What the exercise asks ->
Look over the entries that follow and work out how many lines contain "Locate". State the number only.

--

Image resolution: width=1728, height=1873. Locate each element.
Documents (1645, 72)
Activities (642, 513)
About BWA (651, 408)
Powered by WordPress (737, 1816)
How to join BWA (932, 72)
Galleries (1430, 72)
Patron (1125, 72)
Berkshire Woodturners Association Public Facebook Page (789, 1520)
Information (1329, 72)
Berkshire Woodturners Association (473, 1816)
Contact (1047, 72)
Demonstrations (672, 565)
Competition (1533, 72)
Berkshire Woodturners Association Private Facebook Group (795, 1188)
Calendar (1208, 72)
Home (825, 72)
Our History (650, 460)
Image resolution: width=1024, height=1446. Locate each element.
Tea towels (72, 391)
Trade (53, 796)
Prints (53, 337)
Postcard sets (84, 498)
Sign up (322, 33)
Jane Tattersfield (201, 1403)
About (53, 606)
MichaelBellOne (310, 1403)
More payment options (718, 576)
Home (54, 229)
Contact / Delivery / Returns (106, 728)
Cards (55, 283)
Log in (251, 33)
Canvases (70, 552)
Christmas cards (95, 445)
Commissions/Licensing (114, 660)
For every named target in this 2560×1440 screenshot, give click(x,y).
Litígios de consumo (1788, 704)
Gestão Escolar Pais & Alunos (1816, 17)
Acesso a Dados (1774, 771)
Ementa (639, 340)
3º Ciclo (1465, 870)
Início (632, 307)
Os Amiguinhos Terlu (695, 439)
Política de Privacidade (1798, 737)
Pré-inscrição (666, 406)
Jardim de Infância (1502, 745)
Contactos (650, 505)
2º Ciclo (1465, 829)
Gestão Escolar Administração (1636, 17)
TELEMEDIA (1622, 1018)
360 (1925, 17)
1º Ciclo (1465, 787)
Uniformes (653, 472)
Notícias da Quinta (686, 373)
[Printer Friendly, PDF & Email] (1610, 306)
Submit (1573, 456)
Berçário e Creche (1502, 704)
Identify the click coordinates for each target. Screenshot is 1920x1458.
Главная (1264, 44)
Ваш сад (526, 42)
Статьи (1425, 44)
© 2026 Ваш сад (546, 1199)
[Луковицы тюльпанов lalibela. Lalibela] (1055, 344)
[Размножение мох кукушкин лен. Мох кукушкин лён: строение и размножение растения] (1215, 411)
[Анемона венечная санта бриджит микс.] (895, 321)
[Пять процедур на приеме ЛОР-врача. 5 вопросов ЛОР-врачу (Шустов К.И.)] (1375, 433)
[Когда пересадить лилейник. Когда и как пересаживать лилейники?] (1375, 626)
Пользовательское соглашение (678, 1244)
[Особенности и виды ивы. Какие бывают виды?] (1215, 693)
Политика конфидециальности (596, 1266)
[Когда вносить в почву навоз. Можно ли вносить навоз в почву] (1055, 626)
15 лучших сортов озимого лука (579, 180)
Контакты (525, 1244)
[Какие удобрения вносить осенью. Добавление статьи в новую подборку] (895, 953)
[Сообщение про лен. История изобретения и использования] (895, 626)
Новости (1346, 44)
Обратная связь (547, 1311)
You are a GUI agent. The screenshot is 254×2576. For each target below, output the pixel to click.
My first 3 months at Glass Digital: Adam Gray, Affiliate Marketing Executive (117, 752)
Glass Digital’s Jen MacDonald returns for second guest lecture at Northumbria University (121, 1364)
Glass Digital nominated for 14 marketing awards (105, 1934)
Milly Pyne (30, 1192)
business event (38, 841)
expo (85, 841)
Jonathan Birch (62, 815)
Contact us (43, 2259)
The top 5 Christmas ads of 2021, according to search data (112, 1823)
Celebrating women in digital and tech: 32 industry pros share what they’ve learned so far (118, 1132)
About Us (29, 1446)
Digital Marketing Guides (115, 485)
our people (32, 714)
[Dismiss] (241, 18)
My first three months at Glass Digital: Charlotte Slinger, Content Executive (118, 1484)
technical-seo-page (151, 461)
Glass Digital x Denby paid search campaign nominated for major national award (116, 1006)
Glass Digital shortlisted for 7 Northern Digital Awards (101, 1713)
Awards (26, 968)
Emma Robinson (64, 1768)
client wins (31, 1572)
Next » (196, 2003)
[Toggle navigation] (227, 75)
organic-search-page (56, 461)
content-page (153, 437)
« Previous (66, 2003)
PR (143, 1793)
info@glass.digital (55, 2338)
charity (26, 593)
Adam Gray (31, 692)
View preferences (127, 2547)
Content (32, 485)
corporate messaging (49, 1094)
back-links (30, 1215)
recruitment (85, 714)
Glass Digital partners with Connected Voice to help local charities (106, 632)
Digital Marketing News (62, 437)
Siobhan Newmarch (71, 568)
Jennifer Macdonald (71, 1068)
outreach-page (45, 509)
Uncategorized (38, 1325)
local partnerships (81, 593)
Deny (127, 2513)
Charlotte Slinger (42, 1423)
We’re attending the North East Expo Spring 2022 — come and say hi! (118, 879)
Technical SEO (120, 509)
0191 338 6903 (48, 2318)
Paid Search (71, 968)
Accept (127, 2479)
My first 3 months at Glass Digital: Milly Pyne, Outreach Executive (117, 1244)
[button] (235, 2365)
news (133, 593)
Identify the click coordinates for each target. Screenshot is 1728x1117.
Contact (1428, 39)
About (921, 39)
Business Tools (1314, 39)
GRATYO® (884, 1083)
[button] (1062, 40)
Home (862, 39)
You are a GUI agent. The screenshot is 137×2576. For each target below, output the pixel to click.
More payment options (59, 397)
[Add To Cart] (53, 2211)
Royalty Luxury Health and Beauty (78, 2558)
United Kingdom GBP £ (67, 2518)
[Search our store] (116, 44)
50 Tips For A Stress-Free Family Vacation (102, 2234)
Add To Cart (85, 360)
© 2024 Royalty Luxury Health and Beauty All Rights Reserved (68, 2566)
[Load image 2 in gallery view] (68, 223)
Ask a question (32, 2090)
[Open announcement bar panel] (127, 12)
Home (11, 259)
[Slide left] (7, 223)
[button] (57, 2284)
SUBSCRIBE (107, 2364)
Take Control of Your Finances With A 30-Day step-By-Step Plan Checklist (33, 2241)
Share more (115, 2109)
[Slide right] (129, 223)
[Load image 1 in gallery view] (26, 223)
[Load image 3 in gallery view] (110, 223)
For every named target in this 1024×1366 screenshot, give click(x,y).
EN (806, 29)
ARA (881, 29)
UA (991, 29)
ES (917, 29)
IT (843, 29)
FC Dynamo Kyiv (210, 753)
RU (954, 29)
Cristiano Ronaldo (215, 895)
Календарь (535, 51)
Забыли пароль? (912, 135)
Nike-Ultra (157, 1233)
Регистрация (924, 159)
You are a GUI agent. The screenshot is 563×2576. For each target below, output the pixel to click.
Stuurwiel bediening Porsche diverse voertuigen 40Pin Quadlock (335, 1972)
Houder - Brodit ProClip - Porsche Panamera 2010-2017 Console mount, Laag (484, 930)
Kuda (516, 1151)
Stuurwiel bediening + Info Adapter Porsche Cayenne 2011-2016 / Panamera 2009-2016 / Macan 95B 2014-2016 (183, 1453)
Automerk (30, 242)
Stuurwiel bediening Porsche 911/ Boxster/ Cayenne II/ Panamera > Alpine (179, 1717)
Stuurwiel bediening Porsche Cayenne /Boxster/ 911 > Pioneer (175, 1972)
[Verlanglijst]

--

Task solution ->
2